George Enescu International Airport  is an airport located in Bacău, Romania. Named after the Romanian composer George Enescu. Bacău Airport shares its runway with RoAF 95th Air Base, and Aerostar, a major Romanian aerospace and defence company. The airport is located  south of the city centre of Bacău.

History
Bacău Airport opened for passenger service in 1946. A modern terminal building with a control tower began construction in 1970, and was completed in 1971. In 1975, it received international status. A 2005 renovation/expansion remodeled the terminal building. In 2018, a new terminal was opened and the old one demolished.

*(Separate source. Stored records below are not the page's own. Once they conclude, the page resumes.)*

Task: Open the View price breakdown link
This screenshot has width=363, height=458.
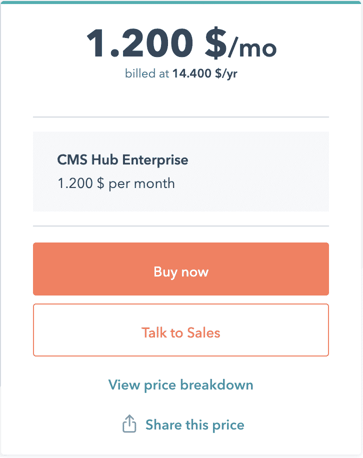Action: [181, 385]
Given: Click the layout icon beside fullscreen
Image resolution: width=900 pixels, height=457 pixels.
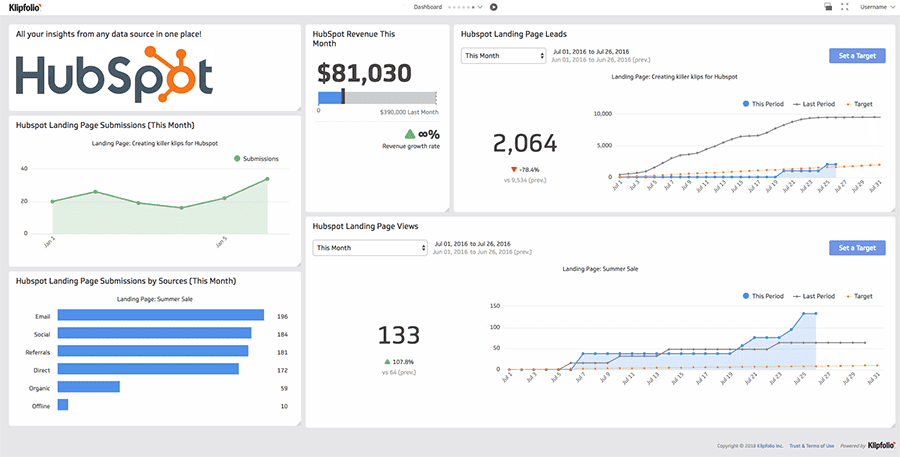Looking at the screenshot, I should (x=828, y=7).

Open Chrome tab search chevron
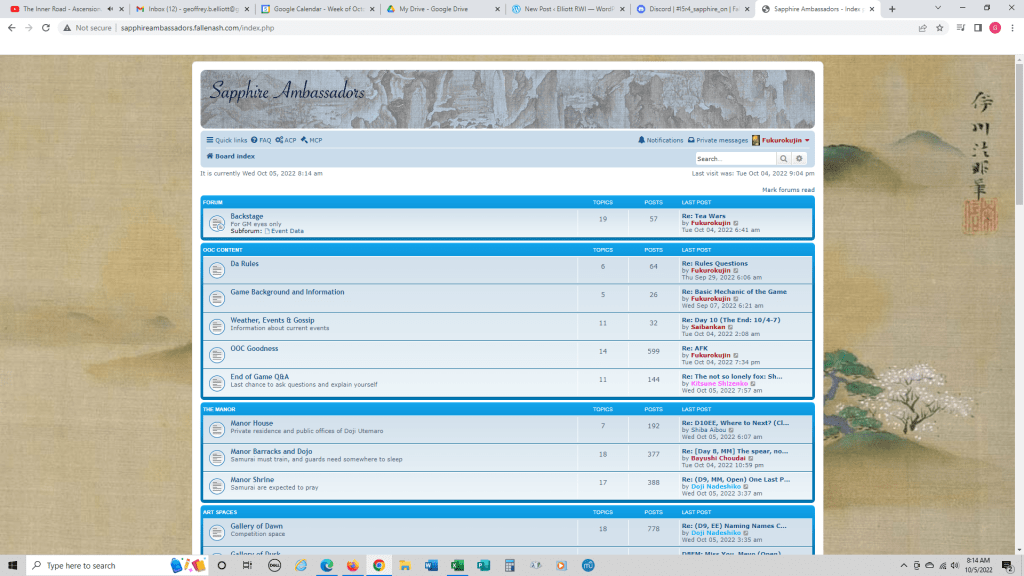937,8
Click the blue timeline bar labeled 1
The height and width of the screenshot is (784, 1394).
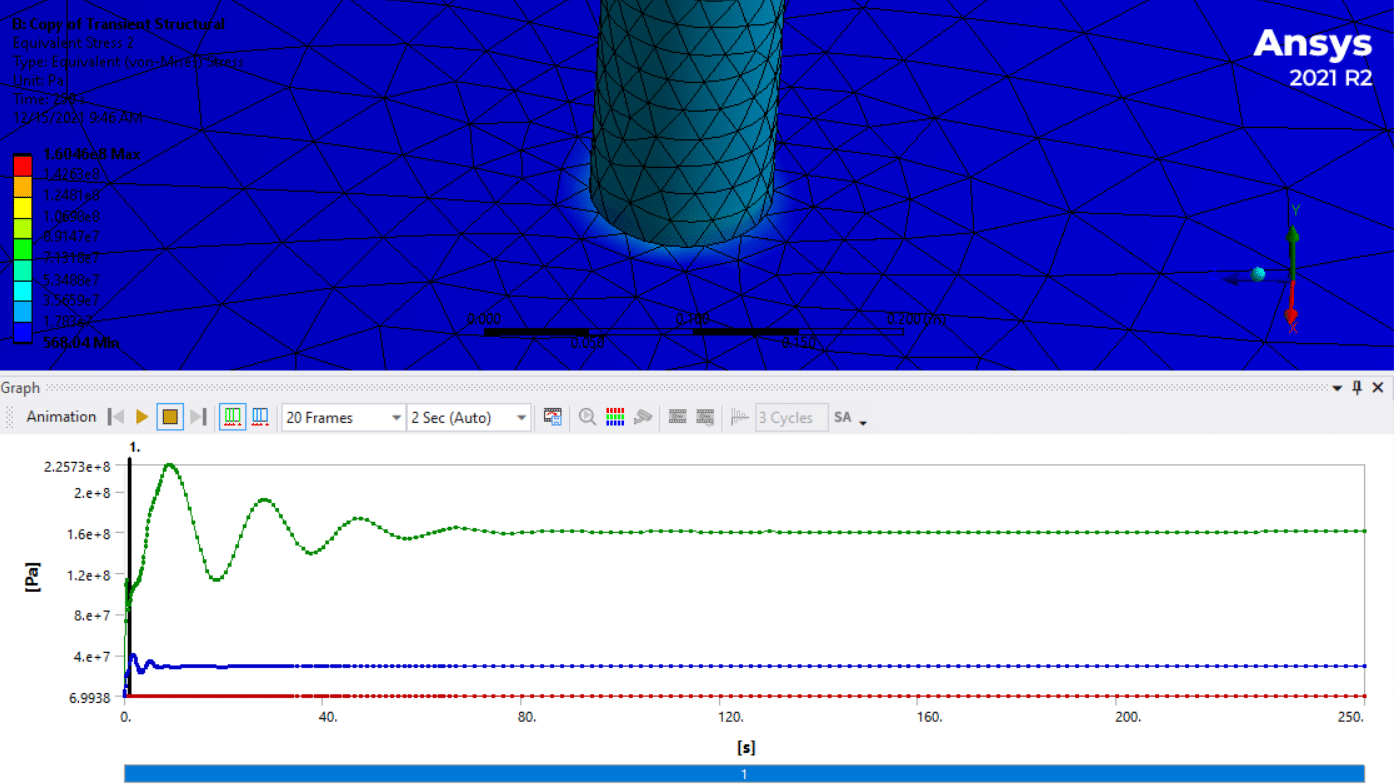(x=744, y=773)
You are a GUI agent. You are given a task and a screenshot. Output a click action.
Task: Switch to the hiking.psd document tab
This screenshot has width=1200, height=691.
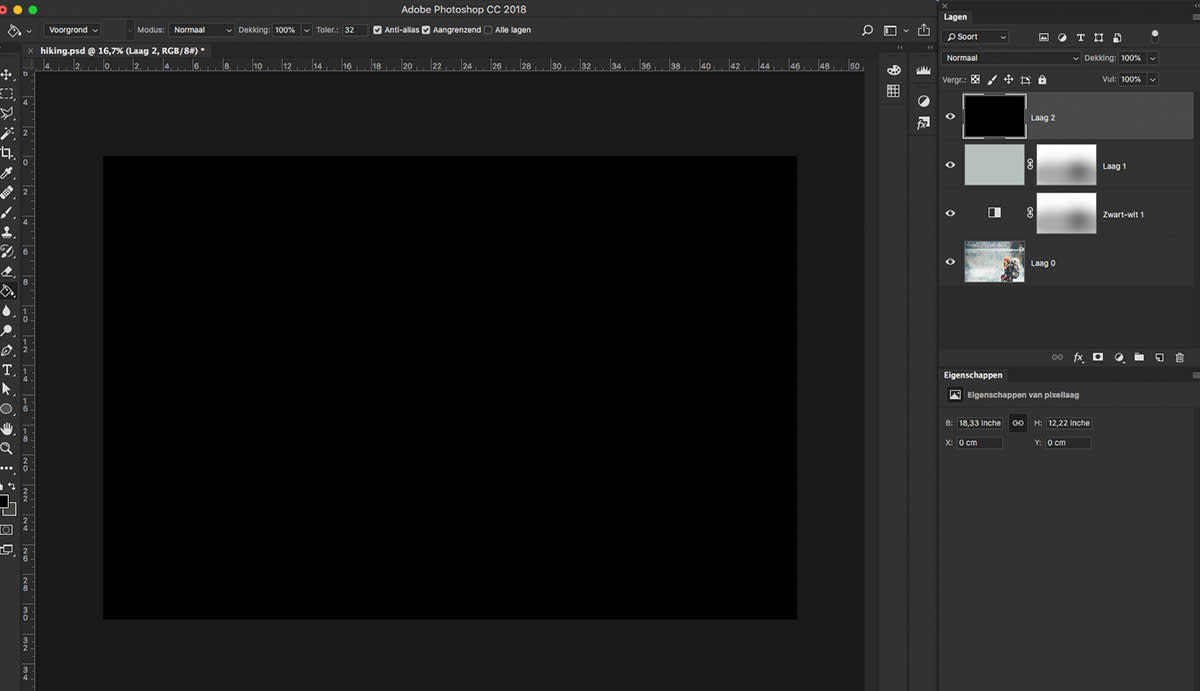click(x=122, y=50)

In 2009, Bacău Airport became the first Romanian airport to be privately administered by a nongovernmental company. BlueAero, its administrator, was 100% owned by the fully private airline Blue Air. The new company that took over the airport is nowadays the main operator. Other airlines that operated here were TAROM, which withdraw its flights, and Carpatair, which canceled all its scheduled flights. When Blue Air was sold because its parent company's holding went into bankruptcy, the airport was returned to the local government administration. The modernization promised in the takeover contract was completed to a less than 10% status due to financial problems in the holding. Since June 2021, TAROM had been operating flights from the airport again, starting with the charter flight to Antalya, Turkey, with direct flights to several major Romanian cities planned to be introduced at a later date.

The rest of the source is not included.